Harga kedua minyak kontrak berjangka tersebut melambung di awal bulan Desember 2018, setelah mengalami masa surah pada bulan sebelumnya.

Sepanjang bulan November, harga minyak light sweet dan brent kontrak berjangka terjun ke 22% lebih secara point-to-point. Pelemahan tersebut menjadi yang terburuk sepanjang 10 tahun terakhir.

Sementara harga emas hitam masih tertekan oleh kondisi pasar yang cenderung oversupply. Pasokan minyak mentah dunia membanjir, sedangkan permintaan diekspektasikan terus lesu yang disebabkan perlambatan ekonomi global.

Meski begitu, harga emas hitam akan mendapatkan suntikan energi, yakni hasil positif dari pertemuan presiiden AS Donald Trump dengan Pesiden China Xi Jinping pada KTT G-20 di Argentina akhir pekan lalu.

Di Buonos Aires, Washington-Beijing memiliki kesepakatan 90 hari gencatan senjata dalam sengketa pergadangan. Dari pernyataan resmi Gedung Putih menyebutkan bahwa Amerika serikat batal untuk menaikkan tarif bea masuk dari 10% menjadi 25% untuk impor produk China dengan nilai mencapai US$ 200 miliar.

Kenaikan tarif tersebut berlaku mulai 1 Januari 2019. Sementara China telah sepakat untuk lebih banyak membeli produk Negeri Adidaya mulai dari hasil agrikultur, manufaktur, energi, dan sebagainya. Washington dan Beijing sepakat untuk bernegosiasi seputar transfer teknologi, hak atas kekayaan intelektual, hambatan no-tarif, pencurian siber, serta pertanian.

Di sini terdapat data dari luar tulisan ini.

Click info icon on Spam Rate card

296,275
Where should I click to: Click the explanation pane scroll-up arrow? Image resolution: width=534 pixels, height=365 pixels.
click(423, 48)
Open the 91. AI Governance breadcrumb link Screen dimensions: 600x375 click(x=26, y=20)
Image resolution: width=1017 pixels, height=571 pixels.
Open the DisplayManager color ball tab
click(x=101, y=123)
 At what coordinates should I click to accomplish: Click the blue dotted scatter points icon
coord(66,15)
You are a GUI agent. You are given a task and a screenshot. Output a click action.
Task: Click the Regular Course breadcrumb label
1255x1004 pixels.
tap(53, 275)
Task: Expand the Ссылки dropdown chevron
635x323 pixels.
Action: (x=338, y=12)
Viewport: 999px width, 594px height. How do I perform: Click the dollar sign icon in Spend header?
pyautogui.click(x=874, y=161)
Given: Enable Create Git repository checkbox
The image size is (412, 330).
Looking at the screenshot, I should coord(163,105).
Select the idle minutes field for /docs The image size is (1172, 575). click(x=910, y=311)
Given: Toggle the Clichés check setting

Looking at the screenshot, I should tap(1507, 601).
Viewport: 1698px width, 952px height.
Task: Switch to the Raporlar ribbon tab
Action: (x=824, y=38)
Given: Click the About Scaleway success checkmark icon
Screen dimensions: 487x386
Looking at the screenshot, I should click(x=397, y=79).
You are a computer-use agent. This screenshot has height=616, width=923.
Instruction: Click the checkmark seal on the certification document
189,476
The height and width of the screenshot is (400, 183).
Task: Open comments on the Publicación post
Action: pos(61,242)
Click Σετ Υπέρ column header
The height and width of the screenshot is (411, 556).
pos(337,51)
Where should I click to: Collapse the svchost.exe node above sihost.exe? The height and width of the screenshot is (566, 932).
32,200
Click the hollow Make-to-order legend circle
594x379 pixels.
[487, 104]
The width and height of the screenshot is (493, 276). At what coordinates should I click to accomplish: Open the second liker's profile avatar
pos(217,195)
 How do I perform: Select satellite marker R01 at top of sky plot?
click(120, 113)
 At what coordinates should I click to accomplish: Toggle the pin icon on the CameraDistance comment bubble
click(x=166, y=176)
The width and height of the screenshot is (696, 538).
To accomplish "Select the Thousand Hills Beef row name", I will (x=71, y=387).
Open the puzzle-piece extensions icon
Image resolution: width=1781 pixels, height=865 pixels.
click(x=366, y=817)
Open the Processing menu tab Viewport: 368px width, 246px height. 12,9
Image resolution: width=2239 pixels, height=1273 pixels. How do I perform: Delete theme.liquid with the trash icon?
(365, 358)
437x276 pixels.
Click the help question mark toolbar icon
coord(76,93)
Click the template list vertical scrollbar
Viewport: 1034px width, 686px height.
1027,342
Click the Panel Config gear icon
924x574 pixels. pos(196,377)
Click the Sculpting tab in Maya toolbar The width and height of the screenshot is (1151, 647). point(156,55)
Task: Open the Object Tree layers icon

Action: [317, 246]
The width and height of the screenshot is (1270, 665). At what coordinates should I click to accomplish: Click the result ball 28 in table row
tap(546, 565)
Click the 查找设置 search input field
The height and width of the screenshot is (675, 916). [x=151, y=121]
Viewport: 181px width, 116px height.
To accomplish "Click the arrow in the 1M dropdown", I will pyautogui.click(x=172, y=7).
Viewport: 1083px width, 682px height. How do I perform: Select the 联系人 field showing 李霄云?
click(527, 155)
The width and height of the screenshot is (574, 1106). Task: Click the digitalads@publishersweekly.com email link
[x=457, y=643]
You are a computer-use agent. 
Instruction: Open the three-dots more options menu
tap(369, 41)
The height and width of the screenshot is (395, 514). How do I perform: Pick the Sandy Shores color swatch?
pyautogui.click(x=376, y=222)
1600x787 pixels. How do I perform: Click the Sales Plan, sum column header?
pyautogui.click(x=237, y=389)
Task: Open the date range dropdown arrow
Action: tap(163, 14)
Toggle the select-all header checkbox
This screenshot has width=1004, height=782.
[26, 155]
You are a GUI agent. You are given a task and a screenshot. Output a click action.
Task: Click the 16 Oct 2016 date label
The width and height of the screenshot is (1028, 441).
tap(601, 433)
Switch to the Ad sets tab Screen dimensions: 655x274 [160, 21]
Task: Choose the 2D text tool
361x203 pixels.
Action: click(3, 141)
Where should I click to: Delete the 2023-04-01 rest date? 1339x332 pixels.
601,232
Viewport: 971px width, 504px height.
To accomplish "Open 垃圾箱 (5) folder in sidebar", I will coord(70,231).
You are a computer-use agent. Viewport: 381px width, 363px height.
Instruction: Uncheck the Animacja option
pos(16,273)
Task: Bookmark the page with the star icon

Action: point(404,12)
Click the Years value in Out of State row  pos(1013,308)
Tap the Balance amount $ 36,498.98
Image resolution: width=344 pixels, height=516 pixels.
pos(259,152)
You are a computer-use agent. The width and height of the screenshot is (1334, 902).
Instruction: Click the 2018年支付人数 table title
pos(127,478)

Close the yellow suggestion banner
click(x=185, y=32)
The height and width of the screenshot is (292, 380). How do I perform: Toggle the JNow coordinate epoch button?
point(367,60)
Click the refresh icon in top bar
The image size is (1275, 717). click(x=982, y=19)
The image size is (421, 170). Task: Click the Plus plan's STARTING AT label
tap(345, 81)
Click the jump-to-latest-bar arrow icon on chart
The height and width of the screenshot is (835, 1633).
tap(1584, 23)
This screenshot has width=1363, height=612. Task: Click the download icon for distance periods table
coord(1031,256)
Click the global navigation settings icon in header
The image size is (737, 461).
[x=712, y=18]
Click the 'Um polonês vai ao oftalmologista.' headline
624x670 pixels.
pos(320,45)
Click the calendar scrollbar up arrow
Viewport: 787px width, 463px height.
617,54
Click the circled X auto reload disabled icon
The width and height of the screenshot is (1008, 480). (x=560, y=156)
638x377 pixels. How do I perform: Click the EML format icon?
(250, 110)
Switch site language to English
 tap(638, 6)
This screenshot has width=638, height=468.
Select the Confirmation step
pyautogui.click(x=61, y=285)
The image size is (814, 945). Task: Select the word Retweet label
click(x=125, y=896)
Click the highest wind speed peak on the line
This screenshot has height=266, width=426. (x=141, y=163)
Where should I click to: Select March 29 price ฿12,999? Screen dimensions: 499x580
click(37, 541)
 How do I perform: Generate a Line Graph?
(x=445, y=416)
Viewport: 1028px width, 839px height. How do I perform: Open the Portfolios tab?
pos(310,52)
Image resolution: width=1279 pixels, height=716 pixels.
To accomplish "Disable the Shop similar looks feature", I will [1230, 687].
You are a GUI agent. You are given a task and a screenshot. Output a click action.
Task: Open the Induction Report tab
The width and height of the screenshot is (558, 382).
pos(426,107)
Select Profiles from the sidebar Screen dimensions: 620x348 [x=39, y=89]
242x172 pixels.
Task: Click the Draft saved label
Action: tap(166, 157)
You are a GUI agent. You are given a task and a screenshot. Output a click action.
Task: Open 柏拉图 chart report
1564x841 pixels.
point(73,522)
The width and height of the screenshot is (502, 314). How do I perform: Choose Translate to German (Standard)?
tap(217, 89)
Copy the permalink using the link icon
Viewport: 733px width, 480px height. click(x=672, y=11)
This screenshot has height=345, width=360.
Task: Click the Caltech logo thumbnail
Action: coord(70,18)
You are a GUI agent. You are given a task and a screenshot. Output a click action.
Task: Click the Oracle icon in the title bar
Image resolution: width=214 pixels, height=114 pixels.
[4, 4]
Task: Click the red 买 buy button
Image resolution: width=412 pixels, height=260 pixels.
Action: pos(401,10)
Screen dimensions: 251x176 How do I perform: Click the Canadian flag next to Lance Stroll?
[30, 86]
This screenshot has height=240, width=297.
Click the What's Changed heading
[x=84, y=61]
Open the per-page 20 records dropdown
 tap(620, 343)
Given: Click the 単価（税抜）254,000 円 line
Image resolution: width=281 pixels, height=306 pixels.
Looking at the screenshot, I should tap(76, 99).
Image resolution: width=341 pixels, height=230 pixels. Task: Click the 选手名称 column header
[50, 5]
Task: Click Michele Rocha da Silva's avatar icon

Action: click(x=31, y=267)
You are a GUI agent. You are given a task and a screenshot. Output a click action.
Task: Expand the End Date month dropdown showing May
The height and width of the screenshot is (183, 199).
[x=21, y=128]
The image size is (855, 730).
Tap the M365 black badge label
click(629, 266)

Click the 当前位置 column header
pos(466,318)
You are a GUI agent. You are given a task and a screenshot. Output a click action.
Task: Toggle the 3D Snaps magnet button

Dengan kesepakatan tersebut diharapkan laju perekonomian kedua negara akan terus dipertahankan di level yang tinggi. Amerika dan China merupakan dua negara yang mmemiliki perekonomian terbesar di dunia. Hal ini menyebabkan perbaikan ekonomi mereka akan membawa dampak positif terhadap perekonomian global secara menyeluruh.

Sentimen positif dari harga minyak mentah datang dari harapan investor terhadap pertemuan tahunan Organisasi Negara-Negara Pengekspor Minyak (OPEC) di Astria pada 6 Desember 2018.